Records from a data collection -
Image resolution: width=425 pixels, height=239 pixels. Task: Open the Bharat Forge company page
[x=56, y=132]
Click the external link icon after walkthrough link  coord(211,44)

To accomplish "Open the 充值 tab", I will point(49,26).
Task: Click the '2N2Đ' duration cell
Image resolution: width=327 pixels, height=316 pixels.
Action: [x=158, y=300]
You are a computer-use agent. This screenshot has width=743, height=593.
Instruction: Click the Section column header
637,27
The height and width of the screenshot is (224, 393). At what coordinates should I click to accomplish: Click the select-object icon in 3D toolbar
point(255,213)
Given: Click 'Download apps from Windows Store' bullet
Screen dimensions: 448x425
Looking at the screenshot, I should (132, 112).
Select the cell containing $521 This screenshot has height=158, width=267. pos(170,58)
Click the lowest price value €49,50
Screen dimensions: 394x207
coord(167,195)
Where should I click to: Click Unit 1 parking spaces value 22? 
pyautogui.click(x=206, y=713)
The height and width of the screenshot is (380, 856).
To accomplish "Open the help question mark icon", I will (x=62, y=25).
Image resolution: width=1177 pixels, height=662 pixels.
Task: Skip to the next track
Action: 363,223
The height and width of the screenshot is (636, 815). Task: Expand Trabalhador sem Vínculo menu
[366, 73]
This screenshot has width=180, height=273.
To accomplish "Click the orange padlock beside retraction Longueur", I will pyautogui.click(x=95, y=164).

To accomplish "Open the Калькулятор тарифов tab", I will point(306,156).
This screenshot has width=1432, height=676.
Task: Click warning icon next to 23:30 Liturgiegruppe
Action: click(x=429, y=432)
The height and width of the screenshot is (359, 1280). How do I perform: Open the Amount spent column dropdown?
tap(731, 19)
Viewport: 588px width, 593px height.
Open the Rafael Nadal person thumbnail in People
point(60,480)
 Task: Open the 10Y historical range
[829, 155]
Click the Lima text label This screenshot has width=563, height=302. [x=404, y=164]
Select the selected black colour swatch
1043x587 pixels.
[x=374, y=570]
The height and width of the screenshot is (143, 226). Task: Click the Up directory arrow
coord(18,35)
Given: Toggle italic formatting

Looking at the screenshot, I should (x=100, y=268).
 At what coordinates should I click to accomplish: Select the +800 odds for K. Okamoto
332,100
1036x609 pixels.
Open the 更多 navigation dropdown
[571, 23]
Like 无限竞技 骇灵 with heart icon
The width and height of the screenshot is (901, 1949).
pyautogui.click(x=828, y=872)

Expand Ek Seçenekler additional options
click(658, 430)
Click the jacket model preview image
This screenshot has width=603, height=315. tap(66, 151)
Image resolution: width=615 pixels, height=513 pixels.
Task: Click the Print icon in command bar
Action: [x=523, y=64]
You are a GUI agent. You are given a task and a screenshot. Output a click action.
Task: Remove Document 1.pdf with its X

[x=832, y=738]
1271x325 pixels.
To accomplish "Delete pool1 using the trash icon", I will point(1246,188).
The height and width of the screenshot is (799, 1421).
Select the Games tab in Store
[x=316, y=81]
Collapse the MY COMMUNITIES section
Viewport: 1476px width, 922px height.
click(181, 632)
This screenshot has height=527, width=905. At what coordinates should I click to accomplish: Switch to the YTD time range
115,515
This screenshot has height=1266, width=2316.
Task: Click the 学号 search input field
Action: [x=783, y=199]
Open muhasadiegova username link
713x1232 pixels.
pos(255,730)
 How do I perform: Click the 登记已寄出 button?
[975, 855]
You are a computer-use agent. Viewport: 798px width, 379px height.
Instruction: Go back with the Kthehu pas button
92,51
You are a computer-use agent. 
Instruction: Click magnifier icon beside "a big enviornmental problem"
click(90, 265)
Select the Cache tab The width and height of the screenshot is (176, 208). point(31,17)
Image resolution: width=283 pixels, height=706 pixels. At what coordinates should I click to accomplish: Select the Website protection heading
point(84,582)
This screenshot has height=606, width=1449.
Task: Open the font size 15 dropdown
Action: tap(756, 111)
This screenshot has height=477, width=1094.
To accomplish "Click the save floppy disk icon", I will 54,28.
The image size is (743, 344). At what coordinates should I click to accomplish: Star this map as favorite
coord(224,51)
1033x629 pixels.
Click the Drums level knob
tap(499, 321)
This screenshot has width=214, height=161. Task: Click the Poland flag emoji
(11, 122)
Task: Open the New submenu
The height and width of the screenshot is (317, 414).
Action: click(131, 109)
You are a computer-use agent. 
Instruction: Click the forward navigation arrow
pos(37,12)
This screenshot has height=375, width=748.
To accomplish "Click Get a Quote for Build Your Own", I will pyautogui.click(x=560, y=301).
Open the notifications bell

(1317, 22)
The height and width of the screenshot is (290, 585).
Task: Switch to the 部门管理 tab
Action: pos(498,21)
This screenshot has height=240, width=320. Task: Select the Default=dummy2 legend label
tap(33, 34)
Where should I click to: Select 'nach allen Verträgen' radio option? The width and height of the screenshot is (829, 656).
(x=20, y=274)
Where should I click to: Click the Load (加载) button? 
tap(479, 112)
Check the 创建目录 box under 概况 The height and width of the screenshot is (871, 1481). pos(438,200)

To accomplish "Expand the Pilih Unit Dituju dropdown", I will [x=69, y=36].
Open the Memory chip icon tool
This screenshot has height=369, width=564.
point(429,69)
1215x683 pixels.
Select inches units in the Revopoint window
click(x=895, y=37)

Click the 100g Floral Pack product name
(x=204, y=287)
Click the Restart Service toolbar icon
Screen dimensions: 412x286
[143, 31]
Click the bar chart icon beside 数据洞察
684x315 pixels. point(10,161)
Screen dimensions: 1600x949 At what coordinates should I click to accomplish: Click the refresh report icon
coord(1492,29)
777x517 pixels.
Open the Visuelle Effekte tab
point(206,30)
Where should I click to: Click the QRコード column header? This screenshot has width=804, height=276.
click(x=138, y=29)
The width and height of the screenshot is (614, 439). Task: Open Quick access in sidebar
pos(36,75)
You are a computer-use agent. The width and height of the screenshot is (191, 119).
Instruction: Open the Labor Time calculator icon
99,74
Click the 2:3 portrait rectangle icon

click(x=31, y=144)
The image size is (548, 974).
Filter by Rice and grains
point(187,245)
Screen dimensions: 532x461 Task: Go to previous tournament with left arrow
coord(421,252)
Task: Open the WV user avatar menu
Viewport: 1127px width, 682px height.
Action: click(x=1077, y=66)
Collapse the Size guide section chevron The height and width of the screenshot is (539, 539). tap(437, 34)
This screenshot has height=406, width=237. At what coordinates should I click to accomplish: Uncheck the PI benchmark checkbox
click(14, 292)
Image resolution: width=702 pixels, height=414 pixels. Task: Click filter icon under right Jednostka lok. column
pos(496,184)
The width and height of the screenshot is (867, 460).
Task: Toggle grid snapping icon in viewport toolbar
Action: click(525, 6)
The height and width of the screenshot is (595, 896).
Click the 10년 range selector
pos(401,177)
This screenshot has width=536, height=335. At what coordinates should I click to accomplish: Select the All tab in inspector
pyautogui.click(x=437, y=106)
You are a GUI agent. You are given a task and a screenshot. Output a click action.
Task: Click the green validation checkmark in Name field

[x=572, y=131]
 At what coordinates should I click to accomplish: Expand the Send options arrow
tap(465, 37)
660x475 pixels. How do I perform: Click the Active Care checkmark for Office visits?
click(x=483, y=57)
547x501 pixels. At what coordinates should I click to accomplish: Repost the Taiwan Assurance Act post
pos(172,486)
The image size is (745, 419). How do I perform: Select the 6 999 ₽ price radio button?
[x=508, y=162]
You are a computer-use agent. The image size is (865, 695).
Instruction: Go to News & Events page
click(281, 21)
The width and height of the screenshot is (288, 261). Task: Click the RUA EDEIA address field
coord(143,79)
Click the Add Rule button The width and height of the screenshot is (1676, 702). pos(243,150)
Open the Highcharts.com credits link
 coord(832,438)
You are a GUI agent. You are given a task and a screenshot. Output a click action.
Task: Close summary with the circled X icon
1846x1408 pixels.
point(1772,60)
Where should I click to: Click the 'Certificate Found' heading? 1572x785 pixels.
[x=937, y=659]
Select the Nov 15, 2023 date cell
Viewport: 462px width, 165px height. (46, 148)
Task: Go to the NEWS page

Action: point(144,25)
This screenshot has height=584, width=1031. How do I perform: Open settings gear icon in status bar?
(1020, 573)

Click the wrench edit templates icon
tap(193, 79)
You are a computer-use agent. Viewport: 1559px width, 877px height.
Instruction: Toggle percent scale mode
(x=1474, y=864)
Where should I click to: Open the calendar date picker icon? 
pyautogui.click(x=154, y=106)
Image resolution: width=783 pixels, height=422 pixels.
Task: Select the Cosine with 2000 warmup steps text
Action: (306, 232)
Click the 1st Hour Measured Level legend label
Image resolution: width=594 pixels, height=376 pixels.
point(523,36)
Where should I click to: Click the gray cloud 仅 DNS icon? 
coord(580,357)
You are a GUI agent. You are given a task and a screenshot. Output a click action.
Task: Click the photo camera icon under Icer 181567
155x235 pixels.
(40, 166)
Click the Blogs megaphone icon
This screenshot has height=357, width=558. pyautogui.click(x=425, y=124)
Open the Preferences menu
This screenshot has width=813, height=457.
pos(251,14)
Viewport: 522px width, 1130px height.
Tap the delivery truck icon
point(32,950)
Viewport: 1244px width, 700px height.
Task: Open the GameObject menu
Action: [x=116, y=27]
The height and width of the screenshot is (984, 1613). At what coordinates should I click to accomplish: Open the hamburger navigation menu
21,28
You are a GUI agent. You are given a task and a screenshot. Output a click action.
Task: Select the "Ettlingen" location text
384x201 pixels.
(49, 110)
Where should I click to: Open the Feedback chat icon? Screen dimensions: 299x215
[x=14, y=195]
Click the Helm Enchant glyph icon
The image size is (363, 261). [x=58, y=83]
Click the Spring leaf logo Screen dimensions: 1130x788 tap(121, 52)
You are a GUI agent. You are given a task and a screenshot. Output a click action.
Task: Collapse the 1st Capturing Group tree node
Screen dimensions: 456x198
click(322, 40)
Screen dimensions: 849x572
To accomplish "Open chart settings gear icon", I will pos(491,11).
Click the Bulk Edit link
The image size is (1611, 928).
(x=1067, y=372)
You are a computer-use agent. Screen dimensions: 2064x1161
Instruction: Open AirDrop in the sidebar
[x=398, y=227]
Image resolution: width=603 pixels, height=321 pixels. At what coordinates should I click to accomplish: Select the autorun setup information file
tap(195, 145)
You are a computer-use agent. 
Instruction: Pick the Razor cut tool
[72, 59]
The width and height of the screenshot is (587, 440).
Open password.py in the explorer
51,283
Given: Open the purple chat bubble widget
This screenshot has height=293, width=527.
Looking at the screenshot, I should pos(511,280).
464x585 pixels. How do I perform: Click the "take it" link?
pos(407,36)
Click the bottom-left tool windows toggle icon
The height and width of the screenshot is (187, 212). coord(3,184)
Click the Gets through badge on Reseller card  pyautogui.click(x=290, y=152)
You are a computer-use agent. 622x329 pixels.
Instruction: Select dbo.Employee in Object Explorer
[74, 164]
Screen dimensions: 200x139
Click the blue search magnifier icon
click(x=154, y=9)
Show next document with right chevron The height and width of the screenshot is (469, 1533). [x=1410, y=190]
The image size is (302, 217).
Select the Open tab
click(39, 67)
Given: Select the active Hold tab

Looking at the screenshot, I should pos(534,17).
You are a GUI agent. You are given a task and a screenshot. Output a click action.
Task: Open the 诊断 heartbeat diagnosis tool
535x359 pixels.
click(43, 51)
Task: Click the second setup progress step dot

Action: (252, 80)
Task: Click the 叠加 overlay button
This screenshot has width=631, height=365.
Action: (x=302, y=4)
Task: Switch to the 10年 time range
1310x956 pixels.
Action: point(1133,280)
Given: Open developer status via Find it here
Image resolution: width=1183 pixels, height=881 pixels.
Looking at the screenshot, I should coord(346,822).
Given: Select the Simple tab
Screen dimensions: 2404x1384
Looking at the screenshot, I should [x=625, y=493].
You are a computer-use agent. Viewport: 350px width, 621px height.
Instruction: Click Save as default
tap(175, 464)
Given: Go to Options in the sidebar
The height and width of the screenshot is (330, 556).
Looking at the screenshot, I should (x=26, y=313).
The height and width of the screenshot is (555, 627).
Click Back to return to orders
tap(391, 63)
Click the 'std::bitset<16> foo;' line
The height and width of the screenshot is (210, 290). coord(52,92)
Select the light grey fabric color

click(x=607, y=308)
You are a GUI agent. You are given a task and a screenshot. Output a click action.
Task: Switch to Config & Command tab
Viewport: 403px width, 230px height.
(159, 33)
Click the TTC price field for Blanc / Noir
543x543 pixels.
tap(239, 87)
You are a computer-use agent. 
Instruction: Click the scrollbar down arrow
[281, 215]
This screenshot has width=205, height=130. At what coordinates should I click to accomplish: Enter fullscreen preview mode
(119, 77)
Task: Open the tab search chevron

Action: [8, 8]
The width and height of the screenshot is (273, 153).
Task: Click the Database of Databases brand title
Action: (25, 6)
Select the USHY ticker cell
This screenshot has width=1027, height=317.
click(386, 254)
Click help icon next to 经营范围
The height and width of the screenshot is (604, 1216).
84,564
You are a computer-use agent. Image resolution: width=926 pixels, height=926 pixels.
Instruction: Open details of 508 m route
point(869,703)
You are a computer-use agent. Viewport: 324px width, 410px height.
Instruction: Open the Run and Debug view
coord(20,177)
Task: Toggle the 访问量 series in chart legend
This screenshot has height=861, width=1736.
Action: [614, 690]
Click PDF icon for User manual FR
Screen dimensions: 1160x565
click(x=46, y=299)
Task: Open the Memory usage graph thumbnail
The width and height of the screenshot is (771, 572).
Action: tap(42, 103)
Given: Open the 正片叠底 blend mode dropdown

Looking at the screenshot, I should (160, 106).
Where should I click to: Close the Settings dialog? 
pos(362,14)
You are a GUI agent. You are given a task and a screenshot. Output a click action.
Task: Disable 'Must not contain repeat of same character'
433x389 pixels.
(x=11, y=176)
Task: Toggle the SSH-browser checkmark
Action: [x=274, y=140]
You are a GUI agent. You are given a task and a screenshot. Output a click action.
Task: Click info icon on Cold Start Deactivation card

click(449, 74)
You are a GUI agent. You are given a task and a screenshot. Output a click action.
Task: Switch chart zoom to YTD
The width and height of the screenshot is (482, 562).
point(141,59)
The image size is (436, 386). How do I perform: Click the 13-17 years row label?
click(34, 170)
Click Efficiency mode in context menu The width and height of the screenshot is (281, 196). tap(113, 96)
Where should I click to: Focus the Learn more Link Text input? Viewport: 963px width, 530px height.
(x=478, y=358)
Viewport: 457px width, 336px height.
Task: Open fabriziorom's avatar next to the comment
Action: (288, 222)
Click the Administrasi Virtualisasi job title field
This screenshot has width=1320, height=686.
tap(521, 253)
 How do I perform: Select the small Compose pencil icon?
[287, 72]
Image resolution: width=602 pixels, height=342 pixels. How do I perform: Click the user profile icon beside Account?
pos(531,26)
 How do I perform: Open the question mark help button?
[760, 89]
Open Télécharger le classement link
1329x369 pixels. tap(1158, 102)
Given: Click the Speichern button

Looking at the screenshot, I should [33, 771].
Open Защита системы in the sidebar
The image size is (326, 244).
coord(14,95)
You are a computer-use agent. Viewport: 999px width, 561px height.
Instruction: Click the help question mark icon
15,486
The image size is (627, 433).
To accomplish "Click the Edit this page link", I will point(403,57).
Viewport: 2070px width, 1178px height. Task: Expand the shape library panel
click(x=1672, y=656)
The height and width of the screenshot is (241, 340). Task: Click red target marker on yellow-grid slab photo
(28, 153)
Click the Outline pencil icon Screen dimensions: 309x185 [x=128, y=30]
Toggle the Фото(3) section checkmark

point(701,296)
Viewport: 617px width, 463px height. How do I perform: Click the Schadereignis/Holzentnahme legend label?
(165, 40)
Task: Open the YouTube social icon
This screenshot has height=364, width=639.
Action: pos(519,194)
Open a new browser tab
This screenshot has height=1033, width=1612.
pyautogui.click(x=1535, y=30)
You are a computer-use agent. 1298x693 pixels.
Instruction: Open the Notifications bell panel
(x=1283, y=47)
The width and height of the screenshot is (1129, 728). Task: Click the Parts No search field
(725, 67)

Instructions to follow - Can you reproduce, word for word, the lines of the material beginning with the line that contains "Check the 创建目录" and continuing through the line that contains "point(187,245)", both of those lines included?

Solution to the exercise -
Check the 创建目录 box under 概况 The height and width of the screenshot is (871, 1481). pos(438,200)

To accomplish "Expand the Pilih Unit Dituju dropdown", I will [x=69, y=36].
Open the Memory chip icon tool
This screenshot has height=369, width=564.
point(429,69)
1215x683 pixels.
Select inches units in the Revopoint window
click(x=895, y=37)

Click the 100g Floral Pack product name
(x=204, y=287)
Click the Restart Service toolbar icon
Screen dimensions: 412x286
[143, 31]
Click the bar chart icon beside 数据洞察
684x315 pixels. point(10,161)
Screen dimensions: 1600x949 At what coordinates should I click to accomplish: Click the refresh report icon
coord(1492,29)
777x517 pixels.
Open the Visuelle Effekte tab
point(206,30)
Where should I click to: Click the QRコード column header? This screenshot has width=804, height=276.
click(x=138, y=29)
The width and height of the screenshot is (614, 439). Task: Open Quick access in sidebar
pos(36,75)
You are a computer-use agent. The width and height of the screenshot is (191, 119).
Instruction: Open the Labor Time calculator icon
99,74
Click the 2:3 portrait rectangle icon

click(x=31, y=144)
The image size is (548, 974).
Filter by Rice and grains
point(187,245)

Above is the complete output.